▼

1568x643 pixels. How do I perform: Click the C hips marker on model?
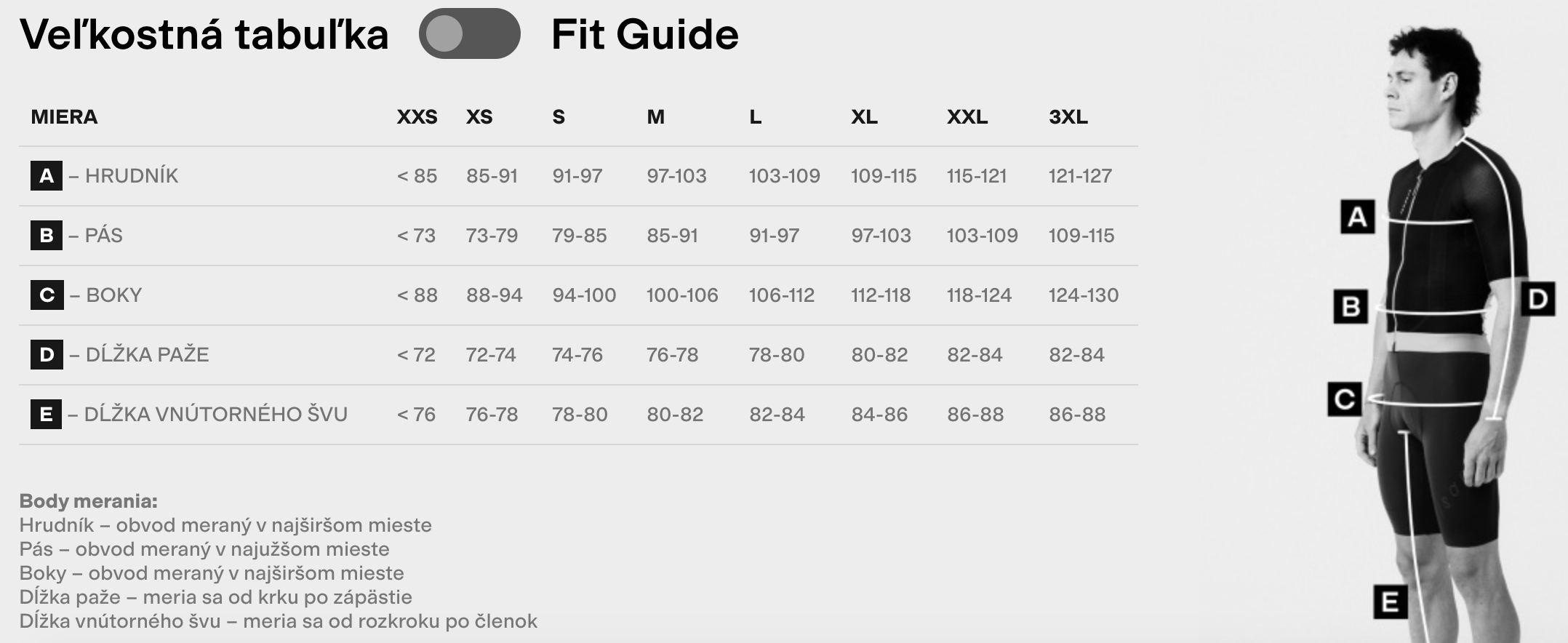coord(1345,399)
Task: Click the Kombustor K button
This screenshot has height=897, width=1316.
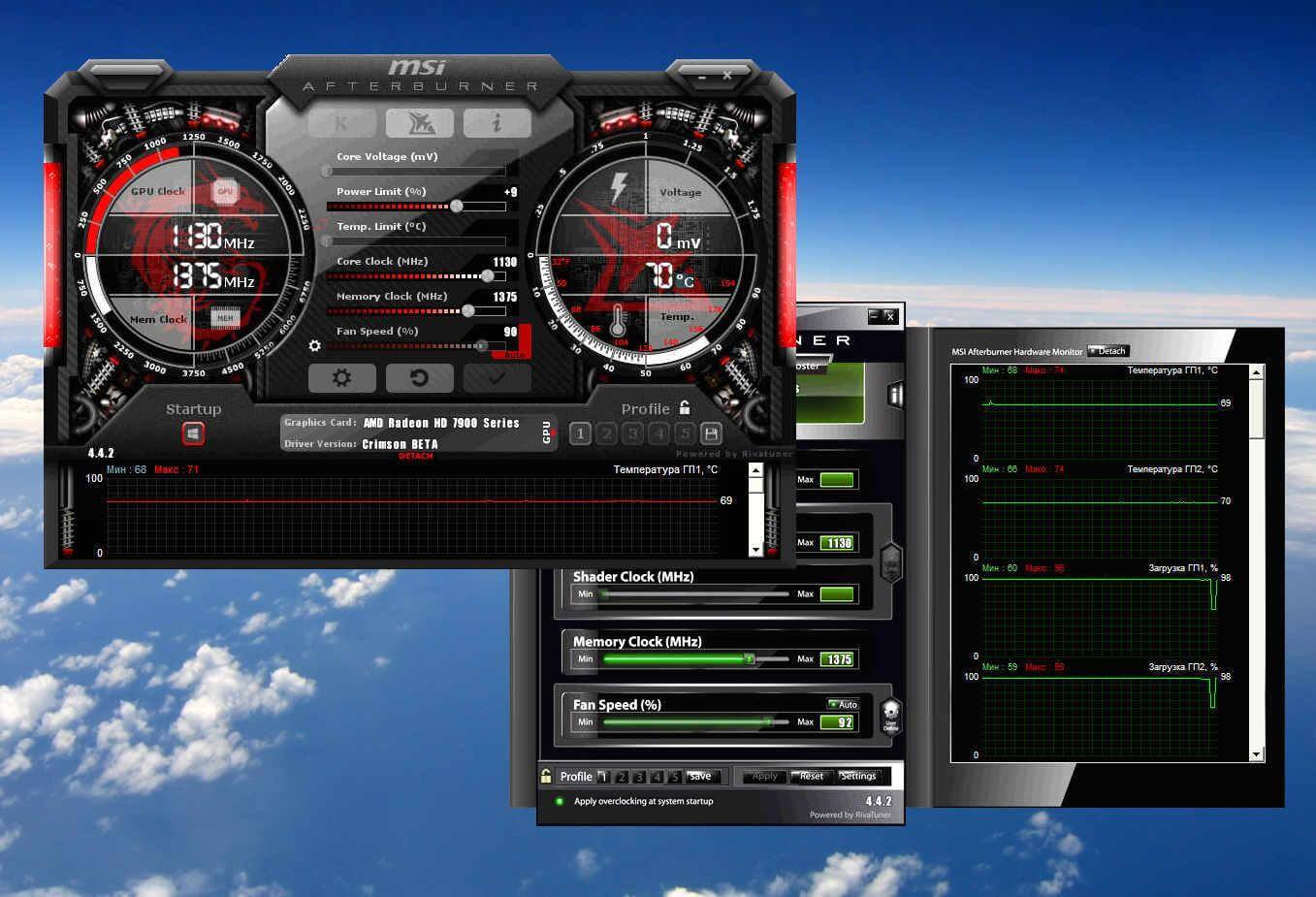Action: click(341, 122)
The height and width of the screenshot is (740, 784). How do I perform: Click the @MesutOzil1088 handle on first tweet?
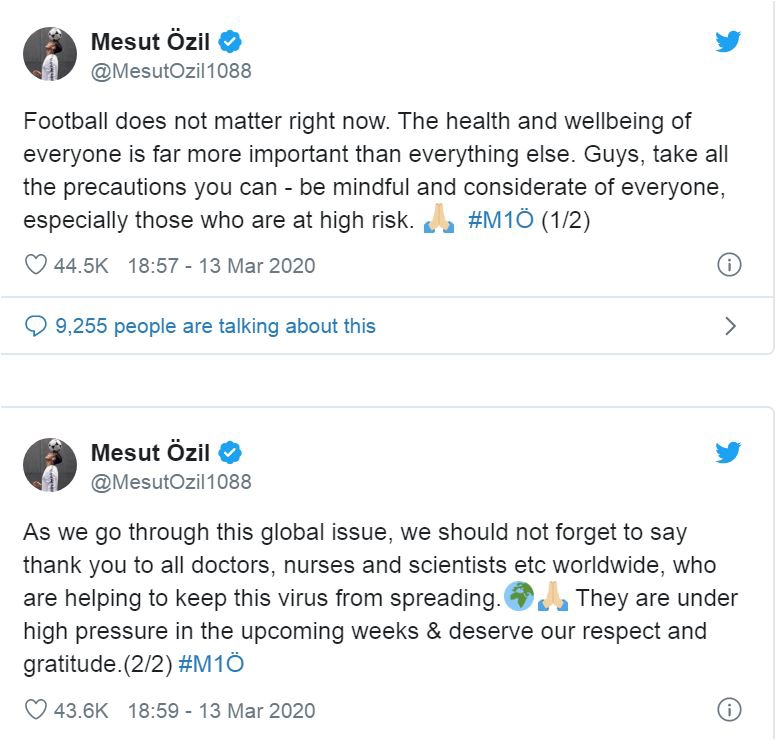[171, 71]
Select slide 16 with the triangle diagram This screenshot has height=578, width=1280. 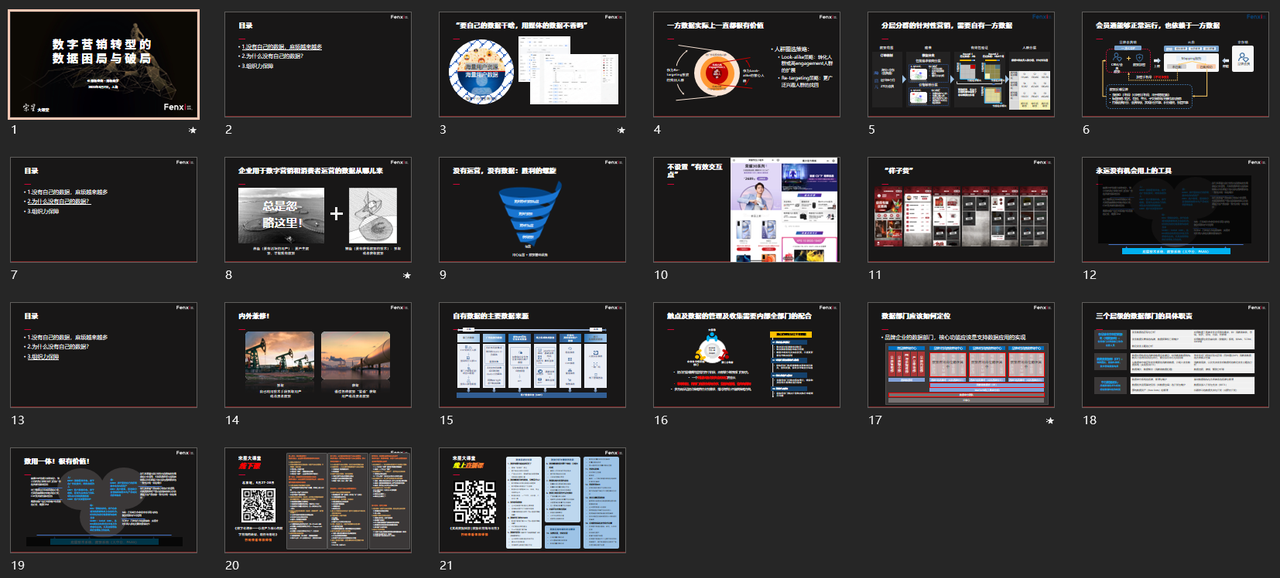(x=747, y=355)
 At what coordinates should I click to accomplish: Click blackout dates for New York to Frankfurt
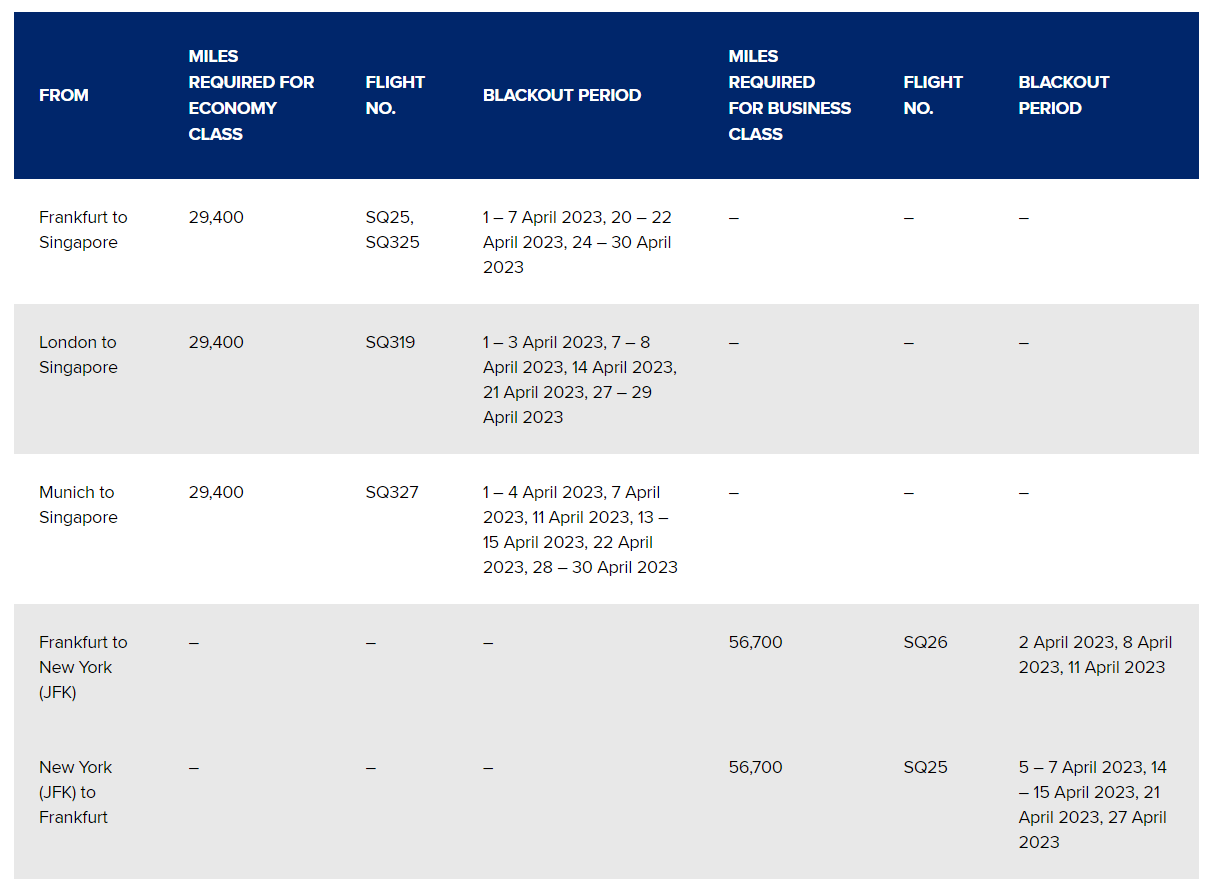(x=1093, y=805)
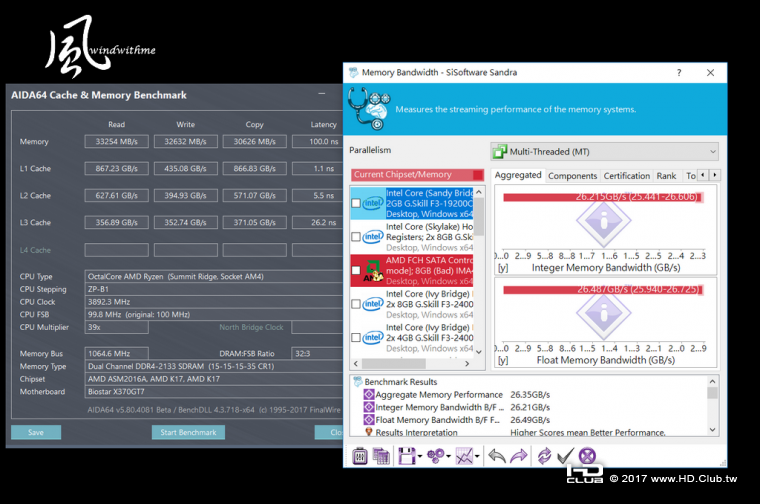Switch to the Certification tab
Screen dimensions: 760x504
point(626,176)
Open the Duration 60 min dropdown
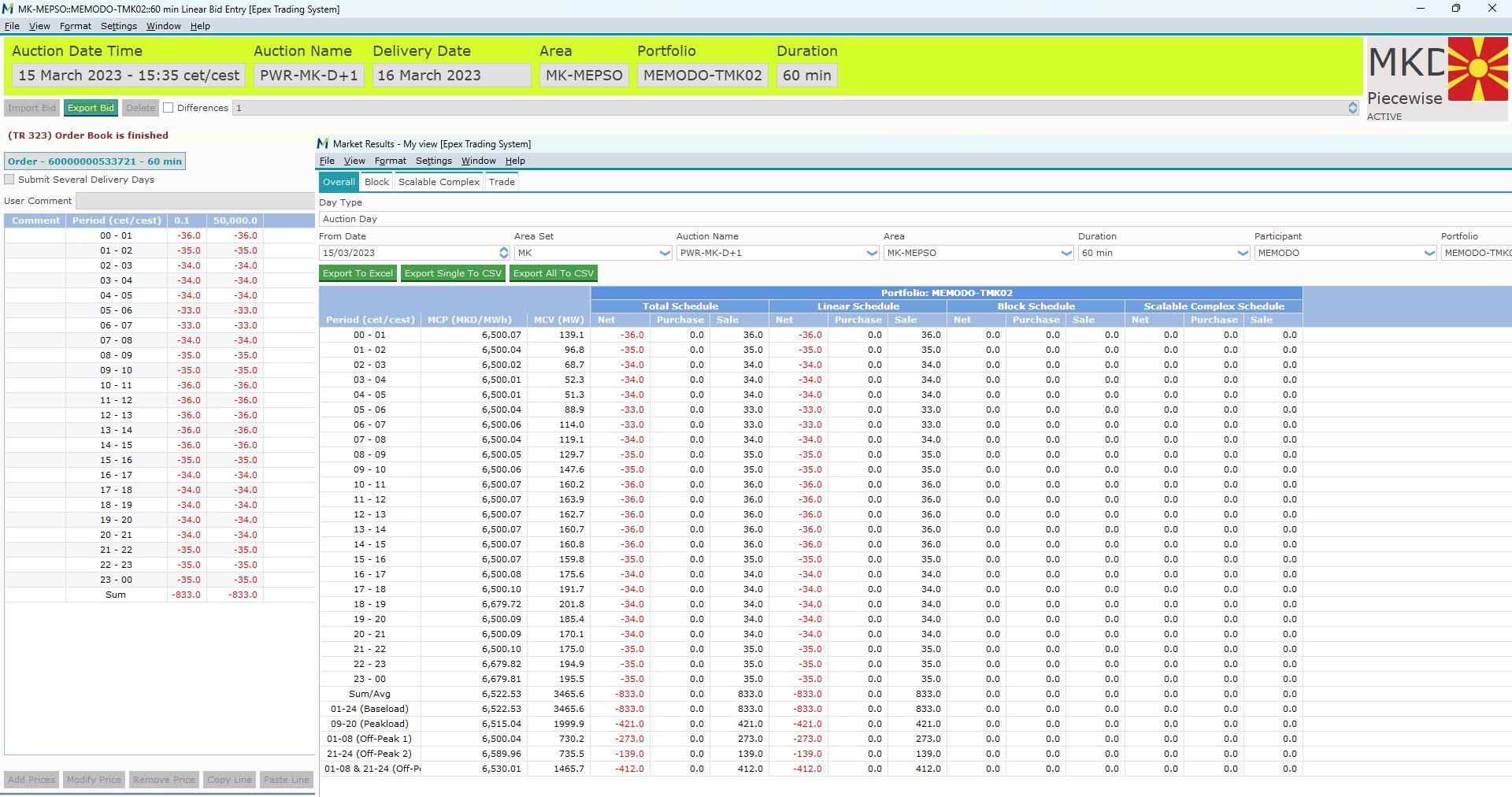Viewport: 1512px width, 797px height. [x=1243, y=253]
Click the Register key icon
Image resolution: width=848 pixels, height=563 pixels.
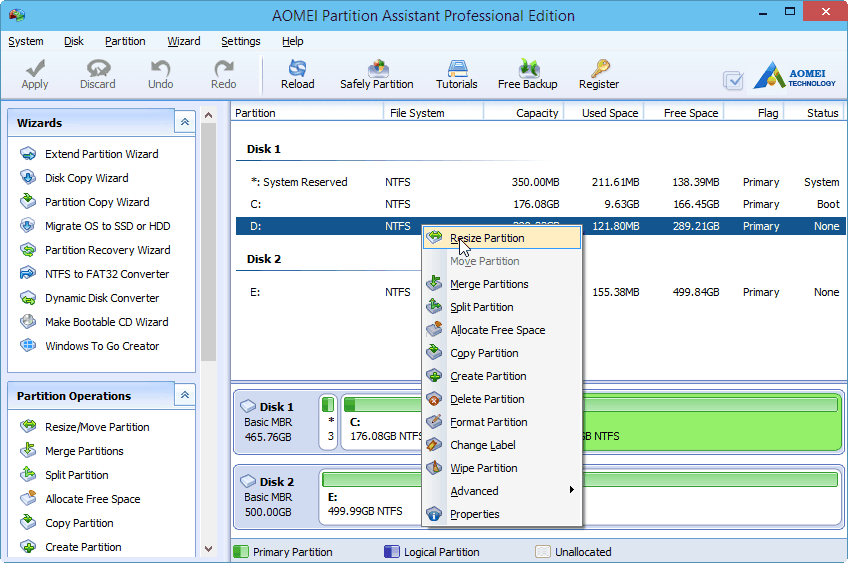pyautogui.click(x=599, y=74)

▲

- WHAT THE TASK REQUIRES:
Quote, without alteration, the lines running from the line containing "Image resolution: width=848" to the last line of the entries, and include no pictures.

- TASK OUTPUT:
Image resolution: width=848 pixels, height=563 pixels.
pyautogui.click(x=599, y=74)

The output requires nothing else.